The first 30 minutes of the run were the most eventful. Even though this was not a competitive event, many of the mushers wanted to be in the lead so there was a lot of passing going on. At one point I heard someone behind me yell out "loose team!" so I hooked my guys down and caught the loose dogs and hooked them down. Several teams passed us while I was doing this. We went maybe another 100 yards when I heard "loose team!" again - they had popped their snowhook. So I hooked my guys down again and caught the loose dogs again - this time someone tossed me a snubline and I managed to pull 6 very eager dogs to a tree stump to tie them down. All this time I'm worrying about my dogs and hoping their snowhook holds as they were being passed by several more teams while I was busy with the loose team. But everyone behaved and I finally got going again. After all this "fun", we spent the rest of the run enjoying the scenery. :-)

The trail ran for 21 miles and we finished in 4-1/2 hours or so (we weren't last, yay!). The day was sunny and temps were WARM - near 40F - and my kids weren't at their peak.
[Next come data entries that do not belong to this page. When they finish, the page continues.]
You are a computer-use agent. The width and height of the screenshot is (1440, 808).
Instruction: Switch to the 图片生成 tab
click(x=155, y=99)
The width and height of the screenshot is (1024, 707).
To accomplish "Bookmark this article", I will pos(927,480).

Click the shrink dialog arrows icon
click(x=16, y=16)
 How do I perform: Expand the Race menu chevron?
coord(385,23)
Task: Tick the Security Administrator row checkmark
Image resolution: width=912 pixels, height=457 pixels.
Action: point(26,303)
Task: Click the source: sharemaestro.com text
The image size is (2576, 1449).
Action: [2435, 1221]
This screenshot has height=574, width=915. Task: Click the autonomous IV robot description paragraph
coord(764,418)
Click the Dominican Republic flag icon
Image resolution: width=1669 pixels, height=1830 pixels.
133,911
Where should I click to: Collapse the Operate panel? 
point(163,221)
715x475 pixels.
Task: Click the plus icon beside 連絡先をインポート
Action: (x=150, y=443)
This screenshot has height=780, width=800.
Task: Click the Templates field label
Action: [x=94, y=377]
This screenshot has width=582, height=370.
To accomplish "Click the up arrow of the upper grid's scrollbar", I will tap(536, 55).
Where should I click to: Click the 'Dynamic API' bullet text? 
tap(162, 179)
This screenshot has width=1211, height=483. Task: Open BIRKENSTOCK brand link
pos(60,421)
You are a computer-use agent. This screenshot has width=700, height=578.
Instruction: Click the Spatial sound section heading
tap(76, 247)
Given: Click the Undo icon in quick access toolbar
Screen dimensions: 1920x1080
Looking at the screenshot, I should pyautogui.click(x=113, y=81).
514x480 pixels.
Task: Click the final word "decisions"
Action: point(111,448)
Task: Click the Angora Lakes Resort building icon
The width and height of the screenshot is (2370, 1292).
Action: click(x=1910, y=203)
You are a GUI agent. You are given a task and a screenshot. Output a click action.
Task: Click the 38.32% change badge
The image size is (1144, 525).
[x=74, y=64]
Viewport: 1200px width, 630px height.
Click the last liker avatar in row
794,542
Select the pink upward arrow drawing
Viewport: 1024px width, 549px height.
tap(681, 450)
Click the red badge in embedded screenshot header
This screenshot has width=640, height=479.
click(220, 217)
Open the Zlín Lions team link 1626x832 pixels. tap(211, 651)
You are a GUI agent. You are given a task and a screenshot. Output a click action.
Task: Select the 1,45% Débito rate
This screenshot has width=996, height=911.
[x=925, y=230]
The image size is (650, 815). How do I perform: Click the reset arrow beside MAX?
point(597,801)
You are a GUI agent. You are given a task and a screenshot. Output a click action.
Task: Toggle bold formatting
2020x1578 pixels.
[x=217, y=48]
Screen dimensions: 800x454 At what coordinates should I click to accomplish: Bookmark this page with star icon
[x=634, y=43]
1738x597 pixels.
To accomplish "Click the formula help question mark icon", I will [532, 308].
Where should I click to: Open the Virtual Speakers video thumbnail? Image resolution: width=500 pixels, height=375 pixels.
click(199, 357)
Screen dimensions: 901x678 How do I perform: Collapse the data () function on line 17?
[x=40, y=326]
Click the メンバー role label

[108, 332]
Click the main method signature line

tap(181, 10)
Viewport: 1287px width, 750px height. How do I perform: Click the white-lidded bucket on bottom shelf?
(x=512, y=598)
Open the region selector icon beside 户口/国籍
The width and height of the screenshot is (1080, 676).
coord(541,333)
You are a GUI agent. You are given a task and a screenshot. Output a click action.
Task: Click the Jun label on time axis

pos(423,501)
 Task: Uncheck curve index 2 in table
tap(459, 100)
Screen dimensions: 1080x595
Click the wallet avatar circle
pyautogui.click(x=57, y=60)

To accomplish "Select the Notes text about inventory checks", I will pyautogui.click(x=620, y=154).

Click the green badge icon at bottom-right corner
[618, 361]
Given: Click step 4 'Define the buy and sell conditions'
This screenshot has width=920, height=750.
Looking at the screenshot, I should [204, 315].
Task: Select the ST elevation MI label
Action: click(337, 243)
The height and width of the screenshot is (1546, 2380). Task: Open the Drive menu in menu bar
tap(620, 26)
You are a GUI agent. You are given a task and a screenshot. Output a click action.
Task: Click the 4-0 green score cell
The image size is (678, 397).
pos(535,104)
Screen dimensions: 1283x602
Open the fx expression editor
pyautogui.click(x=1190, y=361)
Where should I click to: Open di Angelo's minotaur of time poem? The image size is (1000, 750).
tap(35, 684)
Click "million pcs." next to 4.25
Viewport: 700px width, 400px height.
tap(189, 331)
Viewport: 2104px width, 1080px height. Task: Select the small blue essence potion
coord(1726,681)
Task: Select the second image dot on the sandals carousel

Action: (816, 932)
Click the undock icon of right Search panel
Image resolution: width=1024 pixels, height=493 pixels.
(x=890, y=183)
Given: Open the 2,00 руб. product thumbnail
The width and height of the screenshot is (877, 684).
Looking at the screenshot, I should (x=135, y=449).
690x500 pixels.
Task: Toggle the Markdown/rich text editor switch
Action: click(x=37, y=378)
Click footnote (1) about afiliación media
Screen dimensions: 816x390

One of my leaders (Mystic) kept wanting to do belly-flops into the snowbanks to cool down. The trail had far more hills than we are used to, also. We stopped often for snow snacks. I moved to Minnesota in 2000 and hadn't been to this part of the state before but WOW was it gorgeous. The trail went over frozen lakes and through forested areas, some of the forested areas were burned out due to a forest fire in the region a few years ago. Because of the temperature the trail was slushy and even sticky mud in places.

All of my dogs did as well as they could in the heat except for my rescue boy Jasper - he was not pulling well or even at all sometimes, something I've noticed more and more this past winter. He is about 9 years old now and I think this will be his last sledding season. I got a little teary-eyed with him at the finish as he's always been such a good boy for me. But such is life. :-(

When the last team arrived, there were prizes for most pledges collected, most outrageous pink outfit, red lantern, the "dork" award (now renamed "the boobie prize") for the most "stupid"/clumsy/silly thing a musher did (it went to a woman who lost her team right at the start), and several others I can't remember. It was a wonderful event and most definitely for a good cause - I hope I can participate again next year!